Most of the 13,300 Sudanese refugees still in the DRC fled southern Sudan between 1994 and 1996. The majority live in UNHCR-run refugee camps such as Aba, Dungu and Doruma, where the refugee agency and its partner Oxfam-Quebec provide humanitarian assistance.
Some refugees in the DRC are already preparing for repatriation by selling off extra belongings to meet the weight restrictions that will be necessary for their flights home.
As for the 6,800 Congolese refugees in Sudan, most are currently living in Juba, the new capital of south Sudan, as well as in Ezo and Yambio in Western Equatoria, and in Khartoum.
They fled the DRC - then Zaire - between 1965 and 1968 to escape the volatile security situation in the post-independence period, as well as the coup that brought Mobutu Sese Seko to power. Their areas of origin in the DRC include Oriental and Equateur provinces, especially the Kisangani area, Buta district and Doruma.

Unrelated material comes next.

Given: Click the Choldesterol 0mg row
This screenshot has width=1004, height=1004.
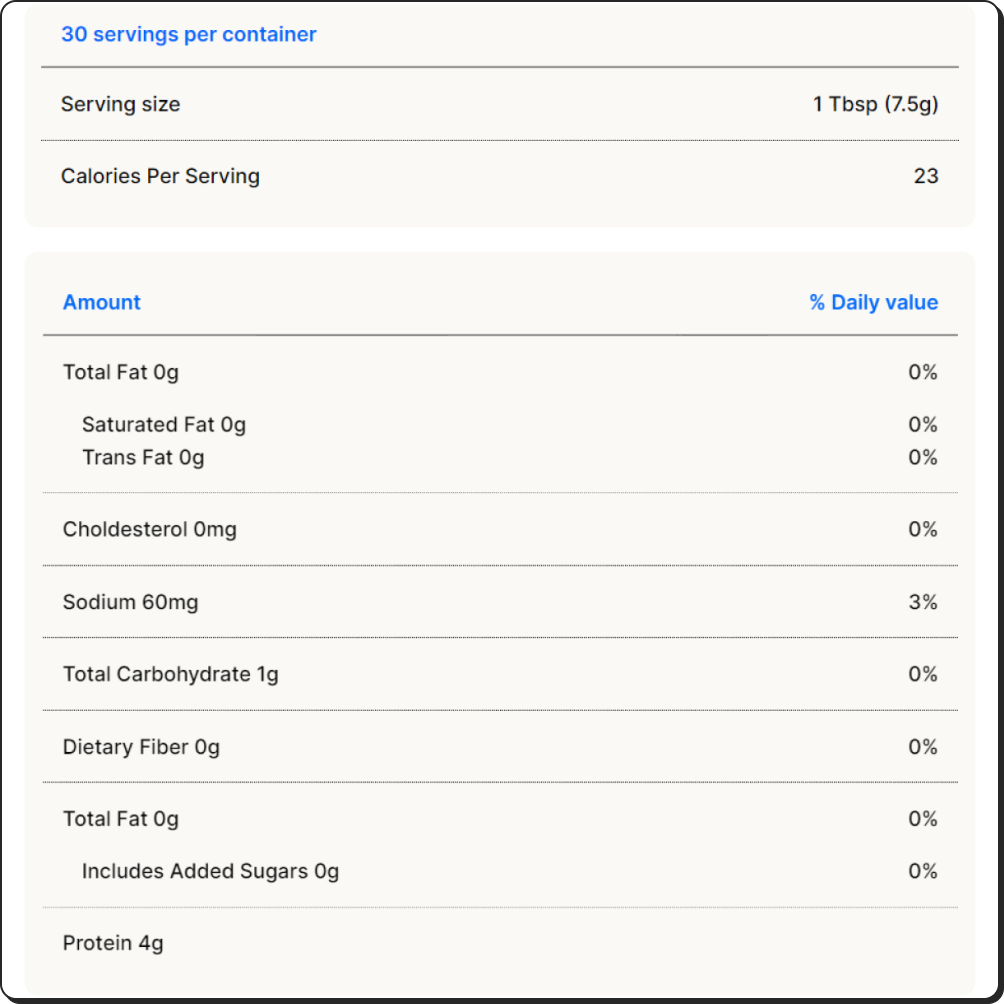Looking at the screenshot, I should pyautogui.click(x=500, y=529).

"Although many of the Congolese were born in Sudan and are well integrated into Sudanese society, they express a strong desire and determination to return to their homeland," UNHCR spokesman Ron Redmond said on Tuesday. "Older Congolese refugees, some of whom have spent four decades in exile in Sudan, say they want to live out the remainder of their lives in their own country."
That repatriation will take place by air, and will start with Congolese refugees originating from the Kisangani area.
Monday's tripartite agreements follow one that was concluded January 12 in Nairobi between Kenya, Sudan and UNHCR which cleared the way for thousands of Sudanese refugees to be repatriated from Kenya.
A fourth tripartite agreement is to be signed on Wednesday between the Central African Republic (CAR), Sudan and UNHCR. The first repatriation movement from CAR is scheduled for later this week from Mboki camp in south-eastern CAR to Tambura, in south-western Sudan.
More than 500,000 Sudanese refugees are still in exile in neighbouring countries, while more than 4 million southern Sudanese are displaced within Sudan itself. However, thousands of south Sudanese have spontaneously returned since the signature of the CPA last year.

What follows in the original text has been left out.